> **TAREFAS A FAZER**
A. Responda, por favor, às perguntas abaixo com base no texto sobre jogos proibidos:
(i) Em que ano o jogo Bully foi proibido?
(ii) Qual é o valor da multa diária para quem apenas possui o jogo Bully?
(iii) Quantos jogadores simultâneos lutam entre si em Thrill Kill?
B. Devolva o trecho do texto sobre jogos proibidos que começa em "Assim como o" e termina em "pouco ridículo demais.", sem nenhuma alteração.

> **FONTE**
---

CUECÃO! CUECÃO! CUECÃO! CUECÃO! CUECÃO!

Assim como o Everquest, o problema aqui parece ser moral, já que você tem a liberdade de sair no braço com outros coleguinhas da escola e humilha-los corriqueiramente. Proibido em 2008, é difícil saber ao certo agora qual a posição legal do jogo Bully, embora não seja possível encontrar o jogo para vender na loja do Steam, ele tem aparentemente a classificação etária da DEJUS de 12 anos, o que, para mim, parece bem razoável, já que apesar das brigas entre a molecada e o tema geral de assédio moral entre menores de idade, ele tem um enredo bem "sessão da tarde". De qualquer forma, a decisão de um estudo feito por psicólogos acabou revelando que o jogo pode causar feridas psíquicas incuráveis tanto em crianças quanto adultos. O mais curioso é a multa diária de R$ 1.000,00 instituída até para quem apenas possui o jogo. Ok, isso já é um pouco ridículo demais.

BONUS: Thrill Kill

Supostamente, um dos jogos mais violentos que sequer chegou a ser lançado, mas que foi largamente distribuído graças ao poder da internet. Thrill Kill é um jogo de luta de Playstation 1 no qual quatro jogadores simultâneos lutam entre si para matar os outros três oponentes. Os personagens são gente como a gente: um doido varrido em camisa de força (que tem um golpe em que ele simplesmente enraba o adversário), uma dominatrix taradona com um bastão eletrocutador, um anão sadomasoquista de perna de pau e quepe, um canibal de fralda que usa uma perna humana como arma, etc. As lutas em Thrill Kill sempre terminam com um fatality e prometia ser o próximo Mortal Kombat. Curioso não apenas pela violência e sugestões sexuais pesadas, mas também pela mecânica das lutas serem entre quatro lutadores, tanto que mesmo após a proibição da distribuição do jogo pela Eletronic Arts, que havia acabado de comprar a desenvolvedora do jogo, usou o engine do jogo para lançar nada mais nada menos que, isso mesmo, O JOGO DE LUTA DO WU-TANG CLAN, Wu-Tang: Shaolin Style.

---

> **LISTAGEM DE DADOS**
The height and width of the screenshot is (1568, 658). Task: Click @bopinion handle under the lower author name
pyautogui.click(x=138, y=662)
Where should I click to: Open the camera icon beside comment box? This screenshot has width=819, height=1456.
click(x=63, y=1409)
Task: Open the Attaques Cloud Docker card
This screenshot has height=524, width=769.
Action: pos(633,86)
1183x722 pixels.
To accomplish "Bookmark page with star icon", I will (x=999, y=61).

---

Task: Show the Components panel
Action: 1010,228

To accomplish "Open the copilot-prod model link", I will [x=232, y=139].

---

> **RESPOSTAS DAS TAREFAS**
A.
(i) Em 2008.
(ii) R$ 1.000,00.
(iii) Quatro.

B.
Assim como o Everquest, o problema aqui parece ser moral, já que você tem a liberdade de sair no braço com outros coleguinhas da escola e humilha-los corriqueiramente. Proibido em 2008, é difícil saber ao certo agora qual a posição legal do jogo Bully, embora não seja possível encontrar o jogo para vender na loja do Steam, ele tem aparentemente a classificação etária da DEJUS de 12 anos, o que, para mim, parece bem razoável, já que apesar das brigas entre a molecada e o tema geral de assédio moral entre menores de idade, ele tem um enredo bem "sessão da tarde". De qualquer forma, a decisão de um estudo feito por psicólogos acabou revelando que o jogo pode causar feridas psíquicas incuráveis tanto em crianças quanto adultos. O mais curioso é a multa diária de R$ 1.000,00 instituída até para quem apenas possui o jogo. Ok, isso já é um pouco ridículo demais.